Insights and data will leapfrog marketing in terms of influence on business strategy and growth as a shift towards customer centricity takes hold, according to the CMO of Millward Brown Vermeer.
Marc de Swaan Arons, the consultancy’s global CMO, was in Sydney to present the findings of the Insights 2020 report at the AANA Reset conference this week.
The global research identified a set of 10 drivers that differentiate the way over-performing businesses, and those that are under-performing, treat insights and analytics.
Worryingly, however, Australians emerged as below the global average in terms of how customer-centric they believed their organisation to be – 23% to the global average of 36%.
Customer centricity, much like big data, de Swaan Arons said, is like sex in high school - it's something everyone is talking about, but not many are actually doing it.
Ahead of the conference, he told AdNews: “The traditional reasons for competitive advantage are over and now it comes down to customer centricity. Does it lead to business growth?

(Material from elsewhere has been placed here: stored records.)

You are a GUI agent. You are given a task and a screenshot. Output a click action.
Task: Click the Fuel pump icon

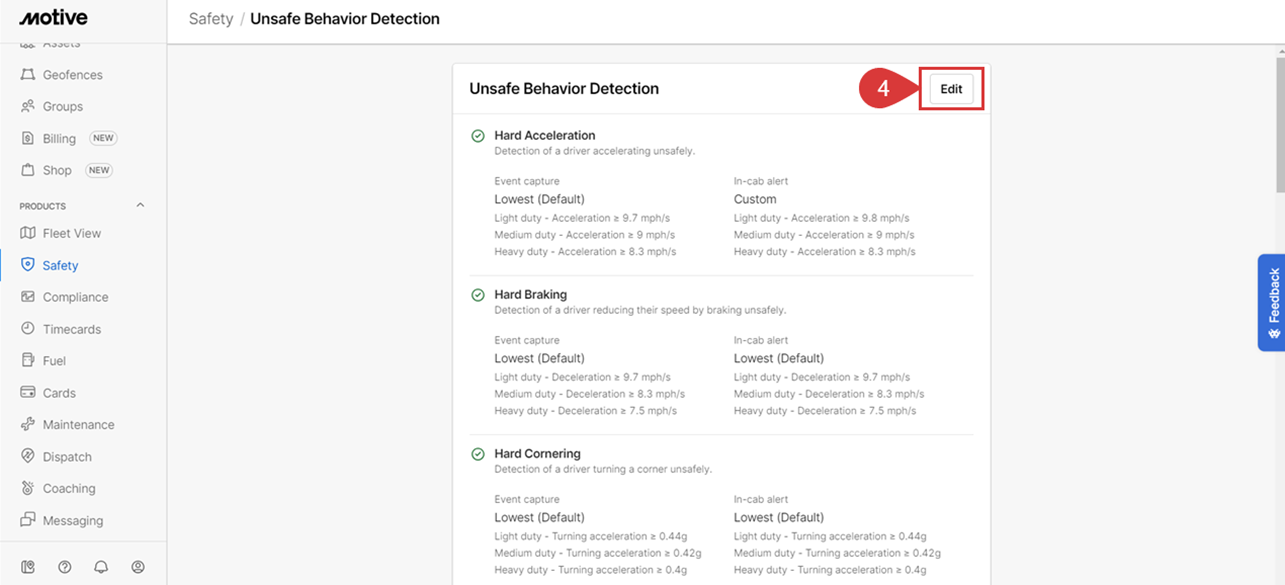tap(28, 360)
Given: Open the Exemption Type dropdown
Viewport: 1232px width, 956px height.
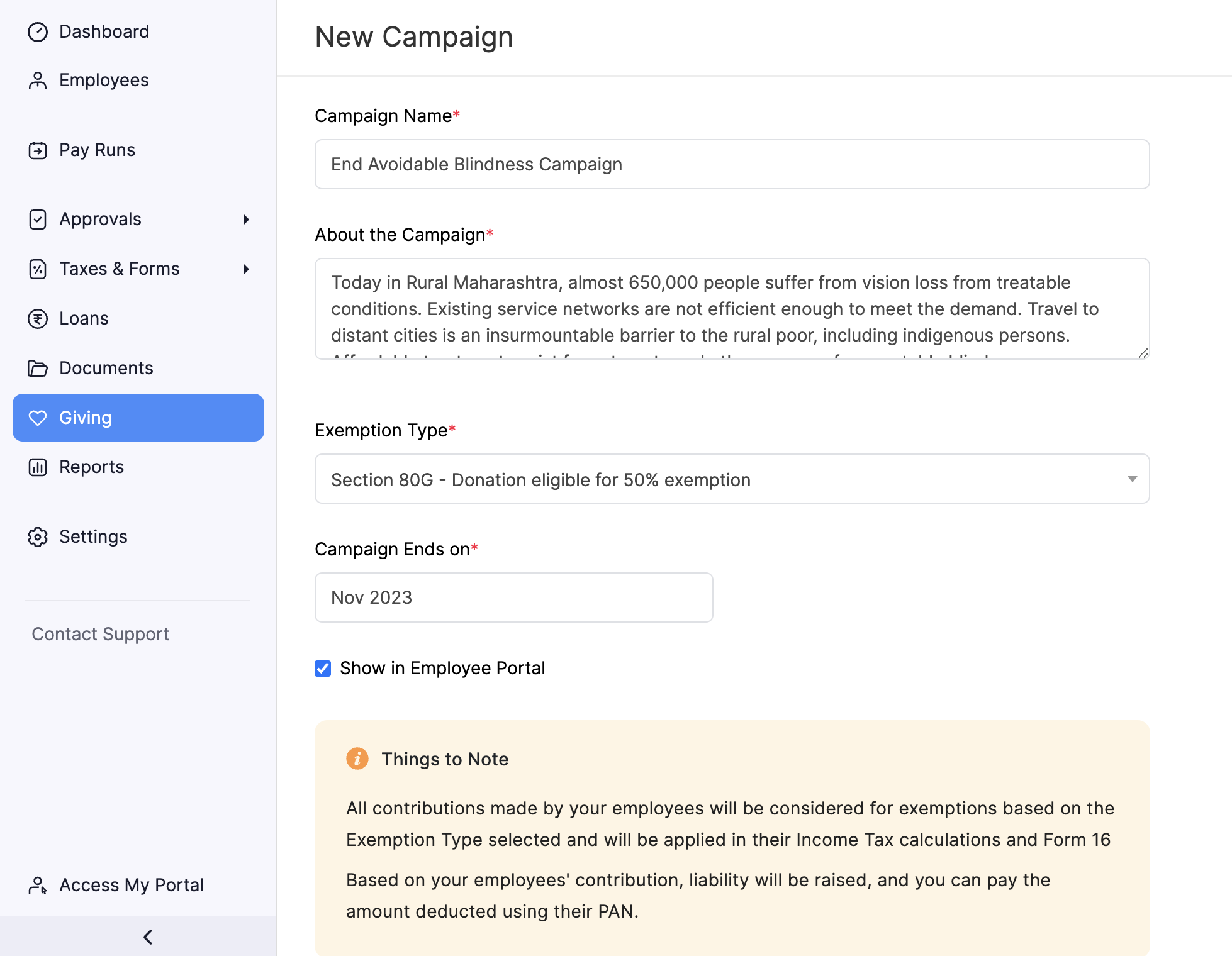Looking at the screenshot, I should pyautogui.click(x=732, y=479).
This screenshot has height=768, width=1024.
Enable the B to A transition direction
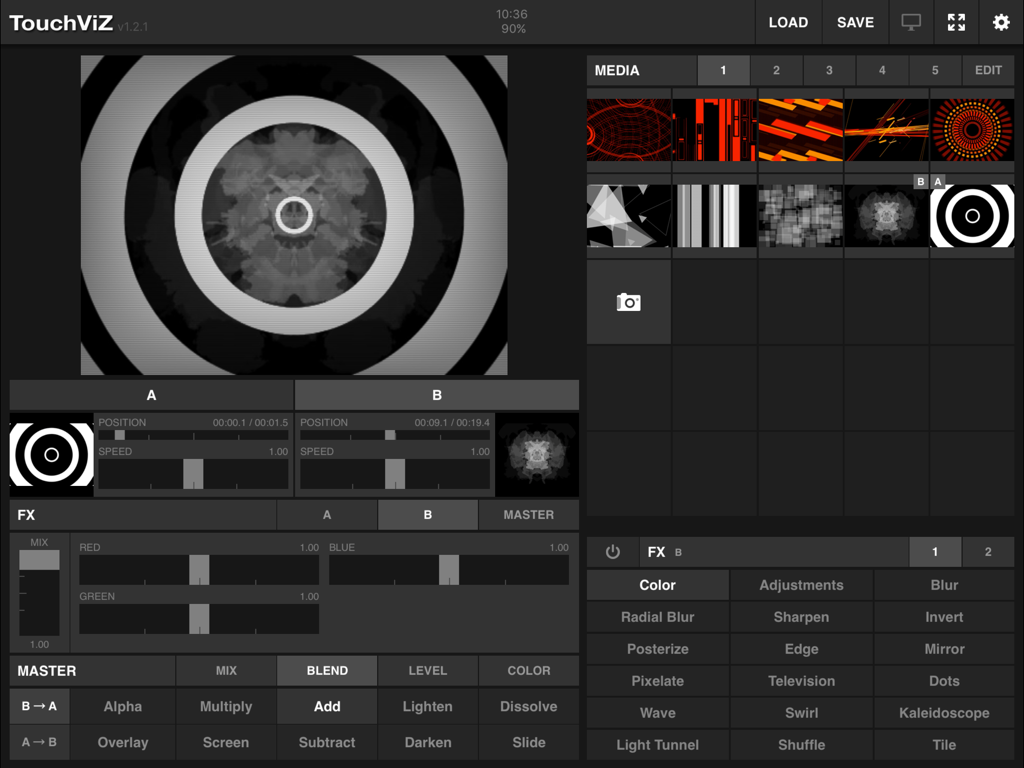click(39, 706)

The short answer is yes,” de Swaan Arons said.
“But what are the drivers of it and how do businesses achieve it?
What we’re hoping to do is equip insights and analytics people to connect better with their marketing colleagues on that quest to make customer-centric visions."
Currently, around 70% of companies have their insights teams reporting in to marketing, but de Swaan Arons believes the trend towards customer centricity and the total experience means it will swing the other way.
“You’re seeing more often a chief client or chief customer officer who sits above the CMO (and reports in to the CEO); they have marketing and comms and insights and analytics,” he said.
“We’re seeing COOs becoming customer experience officers and I think the trend is that insights and analytics will leapfrog marketing.
I’m going a few years out, but that would be my vote.”
Currently in Australia, the number of insights directors who report into the CEO is half the global average – at just 8% – so there is a way to go. De Swaan Aron also believes the age of the 'creative CMO' is over, with the role becoming more business-like and less about marketing.
The report is a follow-up to the consultancy’s Marketing 2020 report last year and polled more than 10,000 marketers and insights leaders across 60 markets.